There is a boat ramp at Nicks Seafood restaurant on the south side of the bridge. He said it was free to use, I would just check first at the restaurant. You have to cross under Hwy 20 bridge, maybe 3-4' clearance, depending on water level. 










If you have an Eglin Permit (From Jackson Guard in Niceville) 
107 Highway 85 North
Niceville, FL 32578
(850)-882-4164
you can use their camping area on the bayou. It has a dirt ramp you can launch small boats from. Jackson Guard will give you a map of Eglin that has it on it and explain the rules. To get to it, you head east on Hwy 20 past Nicks Seafood around 3 miles. Turn left at the sign for Basin Bayou and follow the dirt road. If you get to a Y intersection, bear left. It can be wet/muddy after a rain with some deep holes on the road.










Not sure about the bass/bream, but redfish/trout are there. 

As a matter of interest, most of the testing during the Vietnam days for Agent Orange was done on a range just north west of Basin Bayou and a lot of the runoff went into Basin Creek. You can google it for more info. Thats why a lot of Eglins lakes and ponds are catch and release only.


----------



## MrFish (Aug 21, 2009)

> As a matter of interest, most of the testing during the Vietnam days for Agent Orange was done on a range just north west of Basin Bayou and a lot of the runoff went into Basin Creek. You can google it for more info.
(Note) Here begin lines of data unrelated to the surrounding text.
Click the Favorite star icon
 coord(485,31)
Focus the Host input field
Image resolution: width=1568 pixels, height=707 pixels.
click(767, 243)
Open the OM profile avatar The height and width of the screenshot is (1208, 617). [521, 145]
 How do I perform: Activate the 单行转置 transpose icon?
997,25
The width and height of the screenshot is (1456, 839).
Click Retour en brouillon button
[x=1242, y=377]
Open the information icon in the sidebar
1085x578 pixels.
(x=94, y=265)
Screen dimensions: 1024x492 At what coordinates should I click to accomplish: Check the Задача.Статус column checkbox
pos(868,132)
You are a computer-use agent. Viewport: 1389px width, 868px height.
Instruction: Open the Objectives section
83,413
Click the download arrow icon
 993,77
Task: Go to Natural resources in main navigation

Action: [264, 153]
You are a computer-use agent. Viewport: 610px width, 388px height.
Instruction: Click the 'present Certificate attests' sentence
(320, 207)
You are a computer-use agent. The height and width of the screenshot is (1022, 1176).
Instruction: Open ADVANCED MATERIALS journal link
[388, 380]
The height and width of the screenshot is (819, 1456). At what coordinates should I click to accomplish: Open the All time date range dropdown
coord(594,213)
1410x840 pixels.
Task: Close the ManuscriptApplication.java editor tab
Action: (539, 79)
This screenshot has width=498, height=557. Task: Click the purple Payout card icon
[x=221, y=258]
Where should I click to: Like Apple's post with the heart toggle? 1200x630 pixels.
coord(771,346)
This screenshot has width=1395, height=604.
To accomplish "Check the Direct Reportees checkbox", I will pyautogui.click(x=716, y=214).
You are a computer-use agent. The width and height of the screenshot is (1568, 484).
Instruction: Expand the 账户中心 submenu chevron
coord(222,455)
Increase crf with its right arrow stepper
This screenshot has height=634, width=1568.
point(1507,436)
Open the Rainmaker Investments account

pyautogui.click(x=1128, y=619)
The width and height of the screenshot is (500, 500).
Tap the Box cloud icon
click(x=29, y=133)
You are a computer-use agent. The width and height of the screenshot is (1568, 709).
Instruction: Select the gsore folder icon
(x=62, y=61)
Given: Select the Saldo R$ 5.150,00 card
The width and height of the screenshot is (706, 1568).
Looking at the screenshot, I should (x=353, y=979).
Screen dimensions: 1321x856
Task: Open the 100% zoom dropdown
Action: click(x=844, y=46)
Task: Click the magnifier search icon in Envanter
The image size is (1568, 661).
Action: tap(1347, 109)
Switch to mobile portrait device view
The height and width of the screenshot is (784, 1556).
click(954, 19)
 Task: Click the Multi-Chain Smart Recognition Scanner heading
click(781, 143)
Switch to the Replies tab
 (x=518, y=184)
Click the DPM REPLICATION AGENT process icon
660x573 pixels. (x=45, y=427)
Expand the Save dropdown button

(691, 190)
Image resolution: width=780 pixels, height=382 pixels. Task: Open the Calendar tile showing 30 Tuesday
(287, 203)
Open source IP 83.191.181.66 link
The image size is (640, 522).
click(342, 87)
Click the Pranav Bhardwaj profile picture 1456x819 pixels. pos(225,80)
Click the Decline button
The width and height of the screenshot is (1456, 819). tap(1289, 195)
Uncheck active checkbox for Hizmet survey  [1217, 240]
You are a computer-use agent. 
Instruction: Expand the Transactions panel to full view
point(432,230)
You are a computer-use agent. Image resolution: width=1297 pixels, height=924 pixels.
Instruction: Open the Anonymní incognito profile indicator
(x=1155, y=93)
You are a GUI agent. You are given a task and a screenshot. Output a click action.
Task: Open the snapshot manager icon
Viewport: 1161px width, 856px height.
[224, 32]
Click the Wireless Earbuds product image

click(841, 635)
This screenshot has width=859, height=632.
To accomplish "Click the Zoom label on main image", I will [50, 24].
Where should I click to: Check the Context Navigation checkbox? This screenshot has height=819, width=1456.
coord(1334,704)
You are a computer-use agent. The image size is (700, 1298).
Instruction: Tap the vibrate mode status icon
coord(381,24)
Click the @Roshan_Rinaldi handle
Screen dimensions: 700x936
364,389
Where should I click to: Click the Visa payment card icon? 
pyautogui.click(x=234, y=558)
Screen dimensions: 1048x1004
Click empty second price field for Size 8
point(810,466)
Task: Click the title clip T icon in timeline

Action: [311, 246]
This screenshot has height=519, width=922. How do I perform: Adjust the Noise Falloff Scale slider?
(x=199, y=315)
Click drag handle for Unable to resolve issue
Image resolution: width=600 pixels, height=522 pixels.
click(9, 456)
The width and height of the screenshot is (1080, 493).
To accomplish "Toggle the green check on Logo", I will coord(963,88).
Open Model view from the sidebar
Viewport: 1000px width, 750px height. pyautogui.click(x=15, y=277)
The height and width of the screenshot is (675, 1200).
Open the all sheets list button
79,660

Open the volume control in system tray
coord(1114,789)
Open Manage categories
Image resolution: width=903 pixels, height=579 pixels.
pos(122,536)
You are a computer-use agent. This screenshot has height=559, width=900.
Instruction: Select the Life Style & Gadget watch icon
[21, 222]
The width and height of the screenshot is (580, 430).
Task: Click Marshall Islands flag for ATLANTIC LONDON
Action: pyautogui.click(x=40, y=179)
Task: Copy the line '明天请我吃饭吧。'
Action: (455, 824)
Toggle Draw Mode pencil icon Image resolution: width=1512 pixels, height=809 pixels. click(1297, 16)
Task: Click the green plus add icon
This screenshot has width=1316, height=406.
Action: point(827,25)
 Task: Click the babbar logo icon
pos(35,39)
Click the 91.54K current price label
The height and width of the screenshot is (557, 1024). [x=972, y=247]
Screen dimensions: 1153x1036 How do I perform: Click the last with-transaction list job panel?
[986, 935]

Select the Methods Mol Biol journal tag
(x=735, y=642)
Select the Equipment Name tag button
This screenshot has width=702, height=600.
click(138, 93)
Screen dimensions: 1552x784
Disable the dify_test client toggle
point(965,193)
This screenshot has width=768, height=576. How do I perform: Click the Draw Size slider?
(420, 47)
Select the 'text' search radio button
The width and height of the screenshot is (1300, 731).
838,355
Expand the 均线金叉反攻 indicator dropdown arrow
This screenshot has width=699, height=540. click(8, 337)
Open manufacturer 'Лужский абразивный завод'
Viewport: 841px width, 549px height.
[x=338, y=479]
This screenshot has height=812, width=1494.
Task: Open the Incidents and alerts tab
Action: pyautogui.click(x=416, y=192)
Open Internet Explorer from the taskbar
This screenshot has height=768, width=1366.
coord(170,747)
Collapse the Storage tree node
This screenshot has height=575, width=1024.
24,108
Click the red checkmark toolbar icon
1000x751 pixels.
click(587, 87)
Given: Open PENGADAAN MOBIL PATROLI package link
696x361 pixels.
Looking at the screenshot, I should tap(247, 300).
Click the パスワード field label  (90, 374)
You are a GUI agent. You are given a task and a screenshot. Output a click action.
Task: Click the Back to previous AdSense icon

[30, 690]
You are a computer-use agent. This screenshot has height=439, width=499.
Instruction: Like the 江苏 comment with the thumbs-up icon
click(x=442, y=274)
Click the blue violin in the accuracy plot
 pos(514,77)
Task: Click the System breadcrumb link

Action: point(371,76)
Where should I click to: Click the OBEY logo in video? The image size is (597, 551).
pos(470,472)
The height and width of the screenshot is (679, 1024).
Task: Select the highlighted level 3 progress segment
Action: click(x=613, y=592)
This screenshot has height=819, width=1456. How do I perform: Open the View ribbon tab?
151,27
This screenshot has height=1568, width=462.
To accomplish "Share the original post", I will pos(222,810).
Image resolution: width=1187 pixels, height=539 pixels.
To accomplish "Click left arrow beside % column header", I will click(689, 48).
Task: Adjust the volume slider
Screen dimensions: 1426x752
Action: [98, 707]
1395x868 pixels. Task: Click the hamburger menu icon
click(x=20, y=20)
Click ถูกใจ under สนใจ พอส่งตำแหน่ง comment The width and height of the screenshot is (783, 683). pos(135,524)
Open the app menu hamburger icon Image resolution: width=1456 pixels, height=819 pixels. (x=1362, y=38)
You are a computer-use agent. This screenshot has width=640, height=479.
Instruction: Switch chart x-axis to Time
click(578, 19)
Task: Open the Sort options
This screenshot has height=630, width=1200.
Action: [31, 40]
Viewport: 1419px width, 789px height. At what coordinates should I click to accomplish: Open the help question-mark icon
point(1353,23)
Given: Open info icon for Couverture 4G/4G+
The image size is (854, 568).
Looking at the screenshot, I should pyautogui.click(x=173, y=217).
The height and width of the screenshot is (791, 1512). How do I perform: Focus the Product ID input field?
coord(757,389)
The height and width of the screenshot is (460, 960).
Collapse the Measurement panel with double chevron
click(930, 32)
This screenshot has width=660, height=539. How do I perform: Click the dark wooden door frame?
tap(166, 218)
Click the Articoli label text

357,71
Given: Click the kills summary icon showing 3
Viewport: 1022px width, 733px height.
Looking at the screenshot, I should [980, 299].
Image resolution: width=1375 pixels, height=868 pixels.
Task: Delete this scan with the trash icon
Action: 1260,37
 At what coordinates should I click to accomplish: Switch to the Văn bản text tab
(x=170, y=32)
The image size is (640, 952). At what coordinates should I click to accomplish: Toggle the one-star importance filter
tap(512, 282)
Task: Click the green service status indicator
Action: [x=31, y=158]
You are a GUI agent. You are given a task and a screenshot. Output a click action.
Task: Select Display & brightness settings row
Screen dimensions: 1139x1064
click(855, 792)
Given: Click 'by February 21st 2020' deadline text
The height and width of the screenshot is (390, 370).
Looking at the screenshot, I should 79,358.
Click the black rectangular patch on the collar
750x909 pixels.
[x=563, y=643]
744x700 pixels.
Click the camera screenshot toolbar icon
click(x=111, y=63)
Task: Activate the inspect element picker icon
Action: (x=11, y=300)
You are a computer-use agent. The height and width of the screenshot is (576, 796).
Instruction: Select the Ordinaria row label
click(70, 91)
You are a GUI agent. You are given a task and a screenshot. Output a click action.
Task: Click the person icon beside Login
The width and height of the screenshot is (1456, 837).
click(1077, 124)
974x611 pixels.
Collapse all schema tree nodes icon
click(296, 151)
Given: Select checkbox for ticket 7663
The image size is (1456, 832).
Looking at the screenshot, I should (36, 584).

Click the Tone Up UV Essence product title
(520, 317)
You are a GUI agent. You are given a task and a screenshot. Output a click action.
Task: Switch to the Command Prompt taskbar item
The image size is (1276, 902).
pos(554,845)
Thats why a lot of Eglins lakes and ponds are catch and release only.


Hmmmmm


----------



## Amarillo Palmira (Jan 2, 2010)

thanks everybody! The agent orange deal is a little spooky.


----------



## kanaka (Oct 3, 2007)

I remember seeing a controlled burn in that area in the mid 80s. Was two separate fires that kinda merged. Rumor control said anything that came thru the middle escaping the fire was shot, killed and hauled off.


----------



## knowphish (Apr 26, 2010)

EZ on the way in. Any shallow draft can get in. You might need to walk it through on a low tide. My first time, on the first 4 casts, 1 Red, 1 Spec, 2 bass. We were in a 20' Back Country, so it's not too bad!!!


----------



## FishWalton (Jul 22, 2010)

Good postings on Basin Bayou. The camp area is primative but very nice there on the water. LRDD is correct on the bass and bream. It was like that even back when I was a teen ager. WoodDuck hunting on the creek at the north end of the bayou was outstanding as well. crabbing was outstanding in the pass from the bay to the bayou. Not sure about today. Glad to see Basin Bayou mentioned here. I need to give it a try soon and bring back some nice old memories.


----------



## baldona523 (Mar 2, 2008)

I have caught chain pickeral and bass up that creek from a canoe many times. Never kept them, glad I did not now.


----------